Un eco de este salmo puede verse en el Apocalipsis, cuando el vidente de Patmos, describiendo la gran asamblea celestial que celebra la derrota de la Babilonia opresora, afirma: «Oí el ruido de muchedumbre inmensa como el ruido de grandes aguas y como el fragor de fuertes truenos. Y decían: "¡Aleluya!, porque reina el Señor, nuestro Dios, dueño de todo"» (Ap 19,6).
El Nacianceno deja su impronta en una de sus hermosas poesías, en la que la alabanza a Dios, soberano y creador, asume una dimensión trinitaria: «Tú (Padre) has creado el universo, dando a cada cosa el puesto que le compete y manteniéndola en virtud de tu providencia [...] Tu Palabra es Dios-Hijo: en efecto, es consustancial al Padre, igual a él en honor. Él ha constituido armoniosamente el universo, para reinar sobre todo. Y, abrazándolo todo, el Espíritu Santo, Dios, lo cuida y protege todo. A ti, Trinidad viva, te proclamaré solo y único monarca, [...] fuerza inquebrantable que gobierna los cielos, mirada inaccesible a la vista pero que contempla todo el universo y conoce todas las profundidades secretas de la tierra hasta los abismos. Oh Padre, sé benigno conmigo: que encuentre misericordia y gracia, porque a ti corresponde la gloria y la gracia por los siglos de los siglos» (Poesía 31).
Al gobernador romano Pilatos, Jesús respondió afirmando que era rey, mas no de este mundo (Cf. Jn 18,36). No vino a dominar los pueblos y territorios, sino a liberar a los hombres de la esclavitud del pecado y reconciliarles con Dios. Y añadió: «Yo para esto he nacido y para esto he venido al mundo: para dar testimonio de la verdad. Todo el que es de la verdad, escucha mi voz» (Jn 18,37).

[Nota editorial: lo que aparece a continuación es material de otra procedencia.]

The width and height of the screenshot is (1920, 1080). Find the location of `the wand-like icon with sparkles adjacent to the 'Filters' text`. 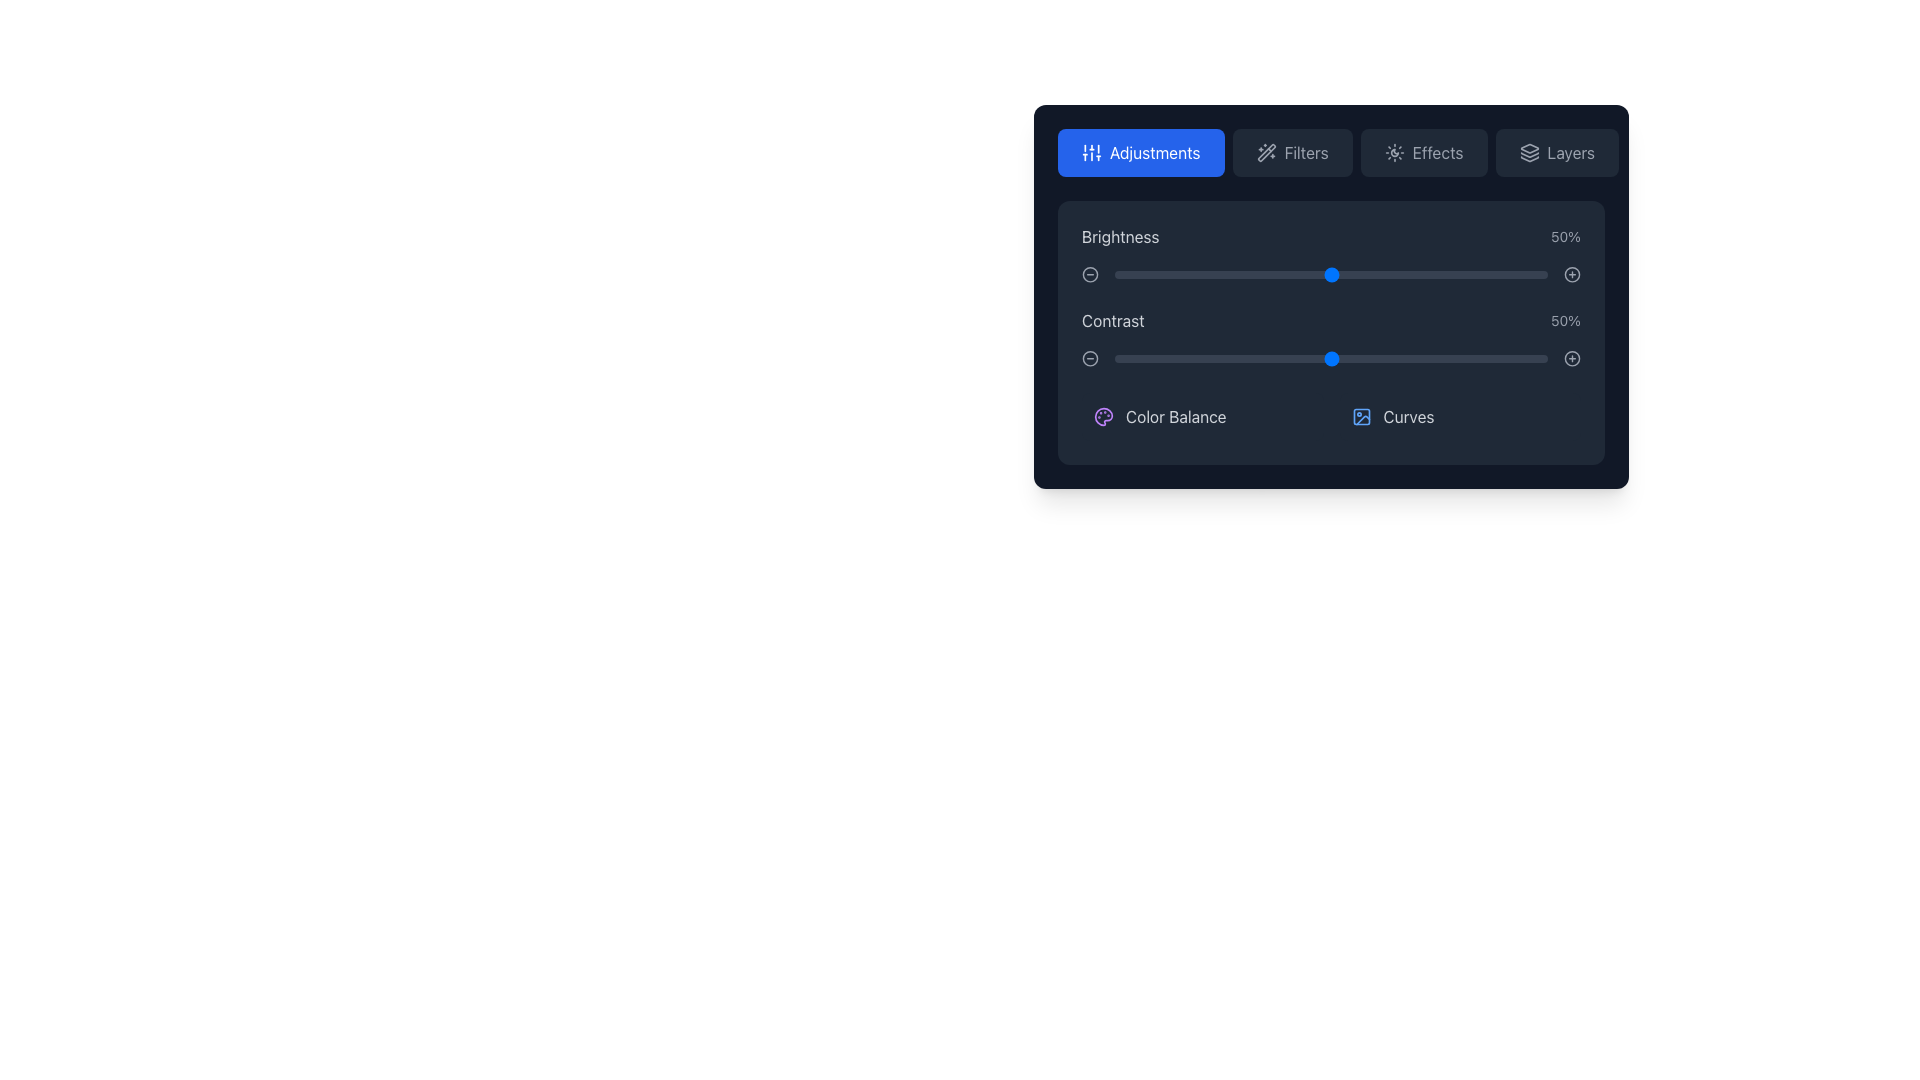

the wand-like icon with sparkles adjacent to the 'Filters' text is located at coordinates (1265, 152).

¿Cuál es la «verdad» que Cristo vino a testimoniar al mundo? Toda su existencia revela que Dios es amor: esta es, por tanto, la verdad de la que dio pleno testimonio con el sacrificio de su misma vida en el Calvario. La Cruz es el «trono» desde el que manifestó la sublime realeza de Dios Amor: entregándose en expiación por el pecado del mundo, derrotó al dominio del «príncipe de este mundo» (Jn 12,31) e instauró definitivamente el Reino de Dios. Reino que se manifiesta en plenitud al final de los tiempos, después de que todos los enemigos, y por último la muerte, hayan sido sometidos (cf. 1Co 15,25-26). Entonces, el Hijo entregará el Reino al Padre y finalmente Dios será «todo en todos» (1Co 15, 28).
El camino para llegar a esta meta es largo y sin atajos: es el del amor de Dios: Amor y Verdad. Y tanto el amor como la verdad nunca se imponen: tocan, más bien, a la puerta del corazón y de la mente y, allí donde pueden entrar, ofrecen paz y alegría. Es la manera de reinar de Dios; su proyecto de salvación. Un «misterio» en el sentido bíblico del término, es decir, un designio que se revela poco a poco en la historia.